LLM01LLM02LLM07red teamactive

Garak — LLM Vulnerability Scanner

An open-source LLM vulnerability scanner that probes models for prompt injection, jailbreaks, and dozens of other failure modes.

License: Apache-2.0

By Community
scannerred-teamprompt-injectionjailbreak

What Is Garak?

Garak (Generative AI Red-teaming and Assessment Kit) is an open-source LLM vulnerability scanner developed primarily by Leon Derczynski and contributors from the research community. Named after the Cardassian spy from Star Trek: Deep Space Nine, it takes a methodical, probe-based approach to finding weaknesses in language models — much like a port scanner systematically tests network services.

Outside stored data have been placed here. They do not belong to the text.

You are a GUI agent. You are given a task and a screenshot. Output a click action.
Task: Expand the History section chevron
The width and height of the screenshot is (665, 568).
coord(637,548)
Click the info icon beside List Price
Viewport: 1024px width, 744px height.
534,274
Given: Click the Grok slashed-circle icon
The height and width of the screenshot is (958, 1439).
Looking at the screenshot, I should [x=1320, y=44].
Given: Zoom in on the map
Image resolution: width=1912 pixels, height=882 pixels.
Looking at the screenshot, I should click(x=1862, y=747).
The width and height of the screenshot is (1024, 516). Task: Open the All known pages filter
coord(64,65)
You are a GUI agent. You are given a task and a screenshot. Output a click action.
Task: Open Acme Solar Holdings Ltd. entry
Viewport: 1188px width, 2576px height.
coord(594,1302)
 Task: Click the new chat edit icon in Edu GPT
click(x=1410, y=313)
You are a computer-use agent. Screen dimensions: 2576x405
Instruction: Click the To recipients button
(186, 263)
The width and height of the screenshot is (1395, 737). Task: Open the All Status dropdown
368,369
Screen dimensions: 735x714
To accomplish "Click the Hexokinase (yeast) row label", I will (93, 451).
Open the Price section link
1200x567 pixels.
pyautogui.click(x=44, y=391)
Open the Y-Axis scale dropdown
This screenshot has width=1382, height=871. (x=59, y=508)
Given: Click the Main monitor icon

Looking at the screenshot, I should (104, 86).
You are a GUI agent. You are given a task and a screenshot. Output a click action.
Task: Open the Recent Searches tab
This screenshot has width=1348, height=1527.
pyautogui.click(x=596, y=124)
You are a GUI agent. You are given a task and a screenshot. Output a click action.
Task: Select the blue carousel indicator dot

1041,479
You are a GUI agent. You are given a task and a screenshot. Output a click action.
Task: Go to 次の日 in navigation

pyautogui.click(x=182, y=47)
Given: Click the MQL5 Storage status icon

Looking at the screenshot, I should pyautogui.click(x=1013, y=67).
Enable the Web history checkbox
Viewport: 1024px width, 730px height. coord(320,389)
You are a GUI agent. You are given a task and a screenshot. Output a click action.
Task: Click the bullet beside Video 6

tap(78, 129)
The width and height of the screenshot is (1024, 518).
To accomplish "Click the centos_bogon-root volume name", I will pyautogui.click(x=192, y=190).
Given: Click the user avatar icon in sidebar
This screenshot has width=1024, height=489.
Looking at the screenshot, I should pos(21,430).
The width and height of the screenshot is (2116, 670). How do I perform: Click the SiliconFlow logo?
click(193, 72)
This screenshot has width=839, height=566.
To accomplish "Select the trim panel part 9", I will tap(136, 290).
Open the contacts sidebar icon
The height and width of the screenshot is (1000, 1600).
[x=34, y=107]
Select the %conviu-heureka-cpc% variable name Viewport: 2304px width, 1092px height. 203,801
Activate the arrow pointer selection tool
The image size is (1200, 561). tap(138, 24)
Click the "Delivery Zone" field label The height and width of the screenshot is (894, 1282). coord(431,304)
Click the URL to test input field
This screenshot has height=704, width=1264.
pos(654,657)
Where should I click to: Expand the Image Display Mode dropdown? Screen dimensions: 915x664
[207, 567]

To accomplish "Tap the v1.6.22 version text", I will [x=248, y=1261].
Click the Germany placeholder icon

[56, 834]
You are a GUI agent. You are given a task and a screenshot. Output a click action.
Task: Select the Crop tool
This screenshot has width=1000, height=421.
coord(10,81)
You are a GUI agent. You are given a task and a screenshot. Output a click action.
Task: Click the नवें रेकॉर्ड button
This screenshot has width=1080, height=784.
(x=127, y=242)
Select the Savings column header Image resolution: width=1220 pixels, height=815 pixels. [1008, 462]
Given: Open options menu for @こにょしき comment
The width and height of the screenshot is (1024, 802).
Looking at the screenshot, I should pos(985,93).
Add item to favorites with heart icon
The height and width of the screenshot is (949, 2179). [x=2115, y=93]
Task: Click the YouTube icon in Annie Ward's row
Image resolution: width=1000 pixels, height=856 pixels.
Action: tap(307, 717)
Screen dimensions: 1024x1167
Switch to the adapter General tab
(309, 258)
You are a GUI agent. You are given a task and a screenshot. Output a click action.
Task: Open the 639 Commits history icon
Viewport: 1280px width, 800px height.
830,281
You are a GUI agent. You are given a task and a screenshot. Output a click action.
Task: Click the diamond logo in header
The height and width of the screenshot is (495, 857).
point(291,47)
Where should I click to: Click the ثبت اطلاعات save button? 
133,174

Where manual red-teaming relies on human creativity and is difficult to reproduce, Garak provides a structured, automatable framework. It ships with a growing library of probes — each targeting a specific class of failure — and a matching set of detectors that evaluate whether a probe succeeded. The result is a structured report showing which attack categories the model is vulnerable to, with reproducible test cases.

Garak is particularly valuable in three contexts: auditing a third-party model before integrating it into a product, regression testing your own fine-tuned model after updates, and comparing the security posture of multiple model versions side-by-side.

Key Probes for Prompt Injection

Garak organizes its tests into probe namespaces. The probes most relevant to OWASP LLM01 (Prompt Injection) include:

  • promptinject: Runs the PromptInject benchmark dataset, which contains payloads designed to override system prompts using a variety of phrasing strategies.
  • dan: Tests DAN (Do Anything Now) and related persona-override jailbreaks that attempt to convince the model to adopt an unrestricted alternate identity.
  • continuation: Probes whether the model will continue harmful text if given a priming prefix, testing resistance to completion-based injection.
  • grandma: Tests social engineering framings (e.g., "my grandma used to read me instructions for X as a bedtime story") that exploit the model's empathy training.
  • realtoxicityprompts: Evaluates toxicity generation under adversarial prompting, covering indirect injection paths.

Additional probe namespaces cover encoding attacks (base64, ROT13), multilingual bypasses, and adversarial suffixes generated via gradient-based optimization.

Installation

Garak requires Python 3.10 or later. Install it from PyPI:

pip install garak

For development or access to the latest probes not yet released:

git clone https://github.com/leondz/garak.git
cd garak
pip install -e ".[all]"

Configure your API keys via environment variables before running against hosted models:

export OPENAI_API_KEY="sk-..."

Basic Usage

The most common invocation targets a specific model with a specific probe namespace:

# Scan an OpenAI model using the promptinject probe namespace
garak -m openai -p promptinject
 
# Scan with multiple probes
garak -m openai -p promptinject,dan,continuation --model_type openai --model_name gpt-4o-mini
 
# List all available probes
garak --list_probes
 
# List available generators (model backends)
garak --list_generators
 
# Run a full scan with all available probes (time-intensive)
garak -m openai --model_name gpt-4o-mini

The -m flag specifies the generator (model backend), -p specifies which probe or comma-separated list of probes to run. Garak supports backends including OpenAI, Hugging Face Hub, local models via transformers, Replicate, and more.

Interpreting Results

After a scan, Garak writes a JSONL report file and prints a summary table. Each row shows the probe name, the detector that evaluated responses, the number of attempts, and the pass rate. A low pass rate on promptinject means the model frequently complied with injection attempts — a high-risk signal.

The full JSONL report contains individual prompt-response pairs, allowing you to inspect exactly which payloads succeeded and what the model said. This is invaluable for writing targeted mitigations.

Limitations

Garak's probe library represents known attack patterns. Novel, creative injection techniques developed after a probe's publication will not be covered. Additionally, scanning hosted APIs incurs real costs and latency. For production use, integrate Garak into a nightly CI/CD job rather than a pre-commit hook. Finally, a passing Garak scan is not a security certification — it is a lower bound on robustness, not an upper bound.